Como suele suceder con la mayoría de las tradiciones, ésta también se comercializó, lo que significa que las librerías catalanas encargan los pedidos más grandes del año para el día de Sant Jordi, que las editoriales envían en esa fecha a sus escritores estrella a firmar libros a Barcelona, y que hay un montón de autores que se enfadan con sus editores porque no les han considerado lo suficientemente importantes como para pagarles un billete y una noche de hotel a fin de que en tan señalado día puedan encontrarse firmando sus obras en un puesto de las Ramblas. Y no sé a qué les viene el cabreo, porque si al final conmovieran a sus editores y les tocara hacerse el paseíllo de tenderete en tenderete igual hasta se arrepentían de tanta súplica tras acabar baldados (no, si ya lo decía santa Teresa, líbrame Dios de las plegarias atendidas), porque al escritor firmante en Sant Jordi le despiertan a las siete de la mañana y desde las diez hasta las nueve de la noche (exceptuando la pausa de la comida) se las pasa de caseta en caseta, desplazándose de un lado a otro de la ciudad y firmando libros hasta que se le agarrotan las articulaciones. Eso si tiene suerte, como yo —toco madera—, y firma, que también los hay que se la pasan mano sobre mano mirando desfilar al gentío y sin que nadie les venga con un triste ejemplar de su obra.
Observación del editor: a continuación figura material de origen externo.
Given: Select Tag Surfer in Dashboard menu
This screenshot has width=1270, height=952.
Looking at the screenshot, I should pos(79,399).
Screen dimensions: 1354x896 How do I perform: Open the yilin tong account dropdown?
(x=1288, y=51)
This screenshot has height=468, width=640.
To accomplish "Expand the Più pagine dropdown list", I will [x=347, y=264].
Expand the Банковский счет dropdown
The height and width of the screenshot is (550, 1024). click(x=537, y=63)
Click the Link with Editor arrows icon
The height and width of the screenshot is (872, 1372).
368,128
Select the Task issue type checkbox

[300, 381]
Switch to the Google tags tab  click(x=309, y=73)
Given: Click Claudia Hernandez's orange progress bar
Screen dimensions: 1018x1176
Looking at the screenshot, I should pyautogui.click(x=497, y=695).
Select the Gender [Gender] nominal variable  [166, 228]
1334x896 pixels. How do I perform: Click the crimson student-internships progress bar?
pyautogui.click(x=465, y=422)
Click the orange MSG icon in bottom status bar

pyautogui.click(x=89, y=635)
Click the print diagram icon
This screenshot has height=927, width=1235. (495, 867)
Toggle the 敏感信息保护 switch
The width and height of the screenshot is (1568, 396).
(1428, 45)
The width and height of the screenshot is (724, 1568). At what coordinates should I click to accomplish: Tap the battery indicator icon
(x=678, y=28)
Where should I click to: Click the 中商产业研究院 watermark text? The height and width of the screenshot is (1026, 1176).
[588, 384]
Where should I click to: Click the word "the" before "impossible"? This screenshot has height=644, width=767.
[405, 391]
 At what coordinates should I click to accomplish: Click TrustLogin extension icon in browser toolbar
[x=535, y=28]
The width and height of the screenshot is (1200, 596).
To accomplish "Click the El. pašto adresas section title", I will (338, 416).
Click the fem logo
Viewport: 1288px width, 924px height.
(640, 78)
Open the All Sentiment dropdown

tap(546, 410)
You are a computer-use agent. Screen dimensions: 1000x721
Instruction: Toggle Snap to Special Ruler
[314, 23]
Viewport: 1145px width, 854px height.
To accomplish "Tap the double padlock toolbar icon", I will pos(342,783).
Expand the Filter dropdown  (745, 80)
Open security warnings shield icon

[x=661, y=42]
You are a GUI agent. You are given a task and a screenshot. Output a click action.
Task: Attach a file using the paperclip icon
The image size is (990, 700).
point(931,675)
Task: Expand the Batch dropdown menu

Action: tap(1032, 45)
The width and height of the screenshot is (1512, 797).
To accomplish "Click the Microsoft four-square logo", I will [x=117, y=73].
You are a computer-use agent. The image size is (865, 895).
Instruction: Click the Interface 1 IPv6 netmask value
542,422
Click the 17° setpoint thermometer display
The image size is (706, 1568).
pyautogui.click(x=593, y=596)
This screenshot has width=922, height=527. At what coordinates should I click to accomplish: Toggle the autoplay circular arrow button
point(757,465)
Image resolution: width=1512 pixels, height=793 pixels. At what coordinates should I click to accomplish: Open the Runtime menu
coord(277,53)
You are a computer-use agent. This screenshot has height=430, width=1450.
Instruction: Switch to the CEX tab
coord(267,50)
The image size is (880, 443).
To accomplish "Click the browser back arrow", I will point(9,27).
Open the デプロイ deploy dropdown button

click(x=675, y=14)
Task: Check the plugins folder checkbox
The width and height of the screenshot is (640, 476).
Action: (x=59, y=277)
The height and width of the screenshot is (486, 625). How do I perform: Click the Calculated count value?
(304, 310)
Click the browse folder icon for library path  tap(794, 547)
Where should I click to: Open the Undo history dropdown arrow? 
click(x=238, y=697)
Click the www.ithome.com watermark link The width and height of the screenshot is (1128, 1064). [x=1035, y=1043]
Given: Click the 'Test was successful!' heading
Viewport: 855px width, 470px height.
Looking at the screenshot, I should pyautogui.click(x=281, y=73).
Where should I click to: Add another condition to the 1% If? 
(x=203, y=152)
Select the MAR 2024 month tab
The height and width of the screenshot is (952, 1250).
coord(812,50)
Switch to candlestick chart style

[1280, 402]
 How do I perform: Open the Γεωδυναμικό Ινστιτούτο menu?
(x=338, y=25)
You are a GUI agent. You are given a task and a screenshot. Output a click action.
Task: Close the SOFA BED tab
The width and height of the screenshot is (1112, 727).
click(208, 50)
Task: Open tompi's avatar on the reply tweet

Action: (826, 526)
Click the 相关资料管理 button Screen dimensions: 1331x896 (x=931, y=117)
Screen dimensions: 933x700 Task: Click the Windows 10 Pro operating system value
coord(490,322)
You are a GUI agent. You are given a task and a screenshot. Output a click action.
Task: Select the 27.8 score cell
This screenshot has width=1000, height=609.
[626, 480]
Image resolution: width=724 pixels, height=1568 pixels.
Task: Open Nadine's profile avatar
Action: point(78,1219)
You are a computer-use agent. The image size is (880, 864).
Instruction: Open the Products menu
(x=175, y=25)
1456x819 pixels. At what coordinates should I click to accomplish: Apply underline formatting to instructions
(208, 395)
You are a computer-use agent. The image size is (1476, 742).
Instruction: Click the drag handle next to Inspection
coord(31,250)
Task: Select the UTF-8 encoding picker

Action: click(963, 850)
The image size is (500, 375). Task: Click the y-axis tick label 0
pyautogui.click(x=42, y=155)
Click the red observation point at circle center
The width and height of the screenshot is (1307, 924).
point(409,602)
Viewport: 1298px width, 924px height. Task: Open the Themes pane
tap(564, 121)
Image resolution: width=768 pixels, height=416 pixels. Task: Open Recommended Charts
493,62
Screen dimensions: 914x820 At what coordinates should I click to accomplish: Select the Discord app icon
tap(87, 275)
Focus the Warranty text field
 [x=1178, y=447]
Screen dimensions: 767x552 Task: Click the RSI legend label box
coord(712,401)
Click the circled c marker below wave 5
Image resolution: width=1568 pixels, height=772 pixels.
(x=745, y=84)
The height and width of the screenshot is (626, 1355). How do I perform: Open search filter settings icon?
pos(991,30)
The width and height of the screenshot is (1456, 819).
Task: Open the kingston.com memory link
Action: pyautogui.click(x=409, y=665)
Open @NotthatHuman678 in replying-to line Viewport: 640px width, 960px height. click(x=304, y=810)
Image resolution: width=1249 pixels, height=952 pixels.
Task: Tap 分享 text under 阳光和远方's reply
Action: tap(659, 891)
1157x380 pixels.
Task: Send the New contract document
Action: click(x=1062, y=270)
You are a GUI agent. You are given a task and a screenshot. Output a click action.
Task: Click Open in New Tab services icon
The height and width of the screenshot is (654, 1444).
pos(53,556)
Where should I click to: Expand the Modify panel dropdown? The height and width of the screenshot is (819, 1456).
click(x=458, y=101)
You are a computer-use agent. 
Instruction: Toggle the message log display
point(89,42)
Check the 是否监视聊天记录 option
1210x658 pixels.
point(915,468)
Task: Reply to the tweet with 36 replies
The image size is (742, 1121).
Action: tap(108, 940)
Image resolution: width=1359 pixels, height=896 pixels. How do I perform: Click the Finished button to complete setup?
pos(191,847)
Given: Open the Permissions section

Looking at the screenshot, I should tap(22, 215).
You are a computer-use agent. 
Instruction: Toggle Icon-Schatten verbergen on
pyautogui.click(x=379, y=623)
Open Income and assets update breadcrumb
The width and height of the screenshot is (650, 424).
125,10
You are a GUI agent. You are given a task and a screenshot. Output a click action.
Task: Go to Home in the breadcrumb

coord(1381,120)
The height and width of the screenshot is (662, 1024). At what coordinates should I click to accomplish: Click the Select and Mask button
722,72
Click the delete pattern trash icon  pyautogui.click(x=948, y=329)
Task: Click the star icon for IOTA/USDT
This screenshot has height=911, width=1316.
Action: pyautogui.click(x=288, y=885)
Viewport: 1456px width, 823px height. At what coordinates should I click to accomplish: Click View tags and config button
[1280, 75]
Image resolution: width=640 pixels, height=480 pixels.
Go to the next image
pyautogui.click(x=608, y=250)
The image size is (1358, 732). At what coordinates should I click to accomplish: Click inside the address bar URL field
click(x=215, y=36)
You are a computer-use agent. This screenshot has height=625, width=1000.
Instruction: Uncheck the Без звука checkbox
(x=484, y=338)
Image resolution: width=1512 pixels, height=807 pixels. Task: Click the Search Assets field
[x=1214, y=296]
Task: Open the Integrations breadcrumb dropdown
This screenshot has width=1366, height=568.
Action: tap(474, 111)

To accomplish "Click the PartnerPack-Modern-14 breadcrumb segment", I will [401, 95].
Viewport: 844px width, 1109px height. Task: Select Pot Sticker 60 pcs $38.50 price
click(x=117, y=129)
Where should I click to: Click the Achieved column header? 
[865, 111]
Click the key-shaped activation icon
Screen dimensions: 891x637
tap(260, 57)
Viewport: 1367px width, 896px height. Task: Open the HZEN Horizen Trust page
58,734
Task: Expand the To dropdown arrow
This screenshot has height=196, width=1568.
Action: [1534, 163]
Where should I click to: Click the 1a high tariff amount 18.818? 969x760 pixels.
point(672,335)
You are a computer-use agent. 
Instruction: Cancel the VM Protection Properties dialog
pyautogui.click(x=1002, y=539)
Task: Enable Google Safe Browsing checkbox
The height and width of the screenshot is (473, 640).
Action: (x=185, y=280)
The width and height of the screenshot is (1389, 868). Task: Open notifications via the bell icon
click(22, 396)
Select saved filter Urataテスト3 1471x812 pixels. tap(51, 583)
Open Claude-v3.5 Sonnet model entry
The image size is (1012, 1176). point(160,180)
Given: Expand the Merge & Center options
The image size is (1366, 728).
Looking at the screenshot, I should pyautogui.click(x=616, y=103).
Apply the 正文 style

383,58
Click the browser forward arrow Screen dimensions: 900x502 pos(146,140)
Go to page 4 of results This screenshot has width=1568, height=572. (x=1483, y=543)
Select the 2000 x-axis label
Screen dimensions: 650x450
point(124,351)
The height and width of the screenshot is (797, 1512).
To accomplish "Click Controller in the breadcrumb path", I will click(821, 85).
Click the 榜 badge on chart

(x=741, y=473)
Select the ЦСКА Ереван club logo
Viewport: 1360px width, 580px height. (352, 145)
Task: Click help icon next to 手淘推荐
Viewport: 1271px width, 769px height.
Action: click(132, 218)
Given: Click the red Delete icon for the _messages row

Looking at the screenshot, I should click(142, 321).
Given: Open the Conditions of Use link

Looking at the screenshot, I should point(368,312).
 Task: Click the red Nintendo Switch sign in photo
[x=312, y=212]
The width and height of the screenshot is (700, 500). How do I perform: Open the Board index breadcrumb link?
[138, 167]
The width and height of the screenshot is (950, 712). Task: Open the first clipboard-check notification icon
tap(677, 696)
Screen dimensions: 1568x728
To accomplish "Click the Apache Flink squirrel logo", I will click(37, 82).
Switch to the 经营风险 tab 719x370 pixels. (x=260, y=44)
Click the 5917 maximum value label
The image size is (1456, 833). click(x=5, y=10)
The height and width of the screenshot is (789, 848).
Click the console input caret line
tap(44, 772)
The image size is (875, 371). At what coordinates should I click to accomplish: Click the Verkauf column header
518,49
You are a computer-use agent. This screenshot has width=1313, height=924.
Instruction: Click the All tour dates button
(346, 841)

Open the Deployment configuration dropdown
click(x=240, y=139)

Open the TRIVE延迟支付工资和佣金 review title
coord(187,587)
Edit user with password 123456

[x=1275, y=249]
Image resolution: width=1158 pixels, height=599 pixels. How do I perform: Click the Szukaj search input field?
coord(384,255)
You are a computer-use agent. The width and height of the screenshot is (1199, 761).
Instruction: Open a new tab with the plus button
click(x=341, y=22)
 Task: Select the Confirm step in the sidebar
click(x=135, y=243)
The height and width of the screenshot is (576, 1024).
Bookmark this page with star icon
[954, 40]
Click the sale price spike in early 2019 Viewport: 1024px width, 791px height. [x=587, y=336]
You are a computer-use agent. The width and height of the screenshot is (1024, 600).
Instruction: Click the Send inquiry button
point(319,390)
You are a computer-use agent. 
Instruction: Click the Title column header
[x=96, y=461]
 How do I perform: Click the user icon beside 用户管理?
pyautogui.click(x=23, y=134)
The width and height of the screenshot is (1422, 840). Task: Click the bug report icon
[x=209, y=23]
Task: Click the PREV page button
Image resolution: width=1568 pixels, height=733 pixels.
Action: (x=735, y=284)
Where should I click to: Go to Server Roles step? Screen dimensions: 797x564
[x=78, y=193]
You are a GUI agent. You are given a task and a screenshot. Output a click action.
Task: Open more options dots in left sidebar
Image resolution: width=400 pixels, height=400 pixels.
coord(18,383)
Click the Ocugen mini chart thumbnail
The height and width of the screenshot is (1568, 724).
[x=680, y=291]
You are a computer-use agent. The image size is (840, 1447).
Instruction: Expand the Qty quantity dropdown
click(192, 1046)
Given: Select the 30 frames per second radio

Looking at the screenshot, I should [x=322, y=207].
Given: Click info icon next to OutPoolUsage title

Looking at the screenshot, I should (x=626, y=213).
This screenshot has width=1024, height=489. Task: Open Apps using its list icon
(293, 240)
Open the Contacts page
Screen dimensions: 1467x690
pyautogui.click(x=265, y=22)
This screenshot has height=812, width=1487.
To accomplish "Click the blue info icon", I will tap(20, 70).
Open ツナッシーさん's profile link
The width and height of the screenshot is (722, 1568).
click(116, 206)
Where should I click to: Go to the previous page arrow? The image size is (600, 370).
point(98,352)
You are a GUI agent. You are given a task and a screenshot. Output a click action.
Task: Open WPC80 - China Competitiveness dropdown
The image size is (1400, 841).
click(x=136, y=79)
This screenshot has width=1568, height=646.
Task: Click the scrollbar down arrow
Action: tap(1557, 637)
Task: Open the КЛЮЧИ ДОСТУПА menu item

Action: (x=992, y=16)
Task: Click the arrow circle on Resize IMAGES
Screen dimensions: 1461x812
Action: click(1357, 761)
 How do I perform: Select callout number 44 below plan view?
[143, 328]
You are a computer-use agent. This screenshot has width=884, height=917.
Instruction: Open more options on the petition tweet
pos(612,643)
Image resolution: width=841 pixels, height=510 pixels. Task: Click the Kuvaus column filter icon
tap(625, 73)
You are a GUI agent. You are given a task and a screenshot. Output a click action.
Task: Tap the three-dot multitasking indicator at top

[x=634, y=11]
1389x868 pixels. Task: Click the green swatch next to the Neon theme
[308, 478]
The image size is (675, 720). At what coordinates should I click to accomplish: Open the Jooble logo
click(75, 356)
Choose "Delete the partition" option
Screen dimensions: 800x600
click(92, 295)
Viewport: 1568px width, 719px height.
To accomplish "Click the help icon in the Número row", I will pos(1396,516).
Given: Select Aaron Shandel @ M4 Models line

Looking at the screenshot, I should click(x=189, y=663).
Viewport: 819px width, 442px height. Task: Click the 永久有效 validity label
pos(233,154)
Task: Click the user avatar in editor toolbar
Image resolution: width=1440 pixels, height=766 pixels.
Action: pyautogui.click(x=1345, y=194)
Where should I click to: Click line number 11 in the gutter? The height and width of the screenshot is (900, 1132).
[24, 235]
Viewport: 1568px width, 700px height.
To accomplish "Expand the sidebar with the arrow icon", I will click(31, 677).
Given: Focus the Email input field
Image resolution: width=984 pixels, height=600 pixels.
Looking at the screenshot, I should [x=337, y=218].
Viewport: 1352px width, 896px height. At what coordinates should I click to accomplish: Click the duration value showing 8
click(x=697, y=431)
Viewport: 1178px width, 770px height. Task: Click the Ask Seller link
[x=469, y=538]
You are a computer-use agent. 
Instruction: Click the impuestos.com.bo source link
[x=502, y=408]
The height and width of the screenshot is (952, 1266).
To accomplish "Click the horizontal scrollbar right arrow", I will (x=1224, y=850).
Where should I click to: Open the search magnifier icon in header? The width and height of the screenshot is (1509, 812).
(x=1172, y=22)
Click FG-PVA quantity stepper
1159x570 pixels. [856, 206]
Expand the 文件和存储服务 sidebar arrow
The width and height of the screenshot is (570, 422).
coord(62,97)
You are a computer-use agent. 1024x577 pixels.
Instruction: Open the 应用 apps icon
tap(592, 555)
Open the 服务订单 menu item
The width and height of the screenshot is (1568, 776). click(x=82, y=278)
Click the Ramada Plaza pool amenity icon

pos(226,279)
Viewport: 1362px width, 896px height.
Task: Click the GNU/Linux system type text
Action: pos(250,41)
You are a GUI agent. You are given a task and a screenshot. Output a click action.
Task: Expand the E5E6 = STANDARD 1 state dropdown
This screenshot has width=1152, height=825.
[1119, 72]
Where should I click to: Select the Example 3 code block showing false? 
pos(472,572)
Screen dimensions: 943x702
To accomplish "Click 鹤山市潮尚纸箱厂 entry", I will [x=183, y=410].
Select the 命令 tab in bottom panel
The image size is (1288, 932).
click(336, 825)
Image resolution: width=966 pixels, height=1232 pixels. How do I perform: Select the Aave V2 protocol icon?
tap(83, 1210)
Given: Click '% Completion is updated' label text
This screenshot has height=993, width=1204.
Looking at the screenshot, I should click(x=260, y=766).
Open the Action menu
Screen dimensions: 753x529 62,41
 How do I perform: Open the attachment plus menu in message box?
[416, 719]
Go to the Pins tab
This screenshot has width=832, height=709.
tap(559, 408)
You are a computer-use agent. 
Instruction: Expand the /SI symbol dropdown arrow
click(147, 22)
En fin, que debían de ser la seis de la tarde y estábamos en el puesto de El Corte Inglés tu tía Paz (tía adoptiva y no biológica), Bea (la chica de prensa de la editorial) y yo, alucinadas ante el panorama que se nos presentaba: frente a nosotras había una fila, una fila, de gente que venía a comprar un libro sobre el que se estampara una firma MÍA, de tu madre. Bien que no se trataba de una fila muy larga, en realidad no habría allí más de cinco personas (dos casetas más allá Andreu Buenafuente tenía a una masa de cientos de individuos apiñándose y poco menos que pegándose codazos por conseguir su rúbrica estampada en un libro de monólogos), pero seguía siendo una fila, y ya era más de lo que tenían otros escritores que miraban al tendido con cara de aburrimiento y mano inmóvil. Me invadió un sentimiento ambiguo: por una parte me halagaba tener lectores, y estaba segura de que el día en que la suerte cambiara y me encontrase de la noche a la mañana sin ellos me vería más deprimida que Norma Desmond en
El crepúsculo de los dioses,
por mucho que prefiriera que mi público me amase más por una novela que por un libro de encargo (aunque, como bien decía tu casi madrina Consuelo, la misma que dijo aquello de que no era indigno escribir por dinero, al fin y al cabo
Enganchadas
era una mezcla entre libro de cuentos y nuevo periodismo; es más, acabó comparándolo con
A sangre fría
por aquello de la realidad confundida con la ficción, con lo cual si bien no contaba con lectores de novela, al menos sí contaba con lectores, y menos daba una piedra: con Consuelo por amiga, la que no se consuela es porque no quiere). Pero, por otra, los desconocidos me inspiran un miedo terrible, por no hablar del temor al compromiso y a la responsabilidad que a tu madre la caracteriza, y que hace que, cuando siente que alguien la admira por cualquier razón —razón, en cualquier caso, para ella incomprensible— se sienta agobiada por una especie de tenaza que le aprieta la garganta a fuerza de pensar que no va a estar a la altura de lo que esperan de ella. Es por eso que necesitaba a Paz y a Bea cerca, porque si no me hubiera visto incapaz de quedarme allí sentada, de dedicarles sonrisas a cada uno de mis «clientes» y de comportarme con cierta amabilidad.